> _Tujuan Tugas_
Teruskan kritik sastra tentang puisi “Aku Ingin” di bawah ini, dimulai setelah kalimat terakhirnya.

> _Teks Bacaan_
╭──

Senin, 18 Mei 2020

KRITIK SASTRA PUISI

KRITIK SASTRA DALAM PUISI “AKU INGIN” KARYA SAPARDI DJOKO DAMONO

Sapardi Djoko Damono, Penyair | Tokoh - Situs Budaya Indonesia


AKU INGIN

Karya : Sapardi Djoko Damono

Aku ingin mencintaimu dengan sederhana

Dengan kata yang tak sempat diucapkan

Kayu kepada api yang menjadikannya abu

 

Aku ingin mencintaimu dengan sederhana

Dengan isyarat yang tak sempat disampaikan

Awan kepada hujan yang menjadikannya tiada


Puisi “Aku Ingin” merupakan salah satu dari sekian banyak karya puisi yang telah diciptakan Sapardi. Puisi ini juga merupakan salah satu puisi yang termuat dalam kumpulan puisi-puisi pilihan. Yang telah beliau jadikan satu dalam antalogi puisinya yang bertajuk Hujan Bulan Juni (Jakarta: Grasindo, 1994, 103 halaman). Meskipun setelah antalogi itu, terbit pula antalogi puisi Sapardi Djoko Damono lainnya. Namun, bagi beliau antalogi Hujan Bulan Juni laksana mewakili tonggak kepenyairannya. Tambah lagi, di bawah judul itu tertulis: pilihan sajak, yang mengisyaratkan bahwa antalogi itu memuat sejumlah puisi pilihan. Artinya juga, ia telah melewati proses seleksi: pemilahan dan pemilihan.

╰──

> _Kumpulan Data_
╭──

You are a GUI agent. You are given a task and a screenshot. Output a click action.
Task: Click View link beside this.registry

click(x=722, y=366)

╰──
╭──

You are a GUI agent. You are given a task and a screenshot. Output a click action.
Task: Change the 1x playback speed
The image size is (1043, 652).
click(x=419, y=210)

╰──

> _Jawaban Tugas_
Jika mencermati perjalanan kepenyairan Sapardi Djoko Damono sejak awal hingga kini, maka kita akan menemukan semacam kesadaran penyair atas pemahamannya tentang “makhluk” yang bernama puisi. Baginya, puisi bukan sekedar ekspesi perasaan dari suara hati yang terdalam, sebagaimana diyakini para penyair romantis, melaikan pergulatan estetis dan tarik-menarik ruap perasaan yang melimpah. Ia harus dikendalikan. Gejolak perasaan itu juga mesti diintegrasikan dengan pemikiran, dengan kualitas intelek. Itulah kesadaran kecendekiaan yang berhubungan dengan penguasaan seorang penyair atasapa yang disebut bahasa kiasan. Dalam menulis puisi, Sapardi memiliki kekhasan tersendiri untuk menciptakan karya dengan bahasa yang ringan. Hal yang sama ia lakukan juga ketika menulis puisi "Aku Ingin". Beliau menyampaikan curahan hati mengenai penyesalannya dengan bahasa yang mudah dipahami, tidak ada diksi yang tidak lazim didalam puisinya. Puisi ini seakan-akan bercerita tentang cinta tak sampai.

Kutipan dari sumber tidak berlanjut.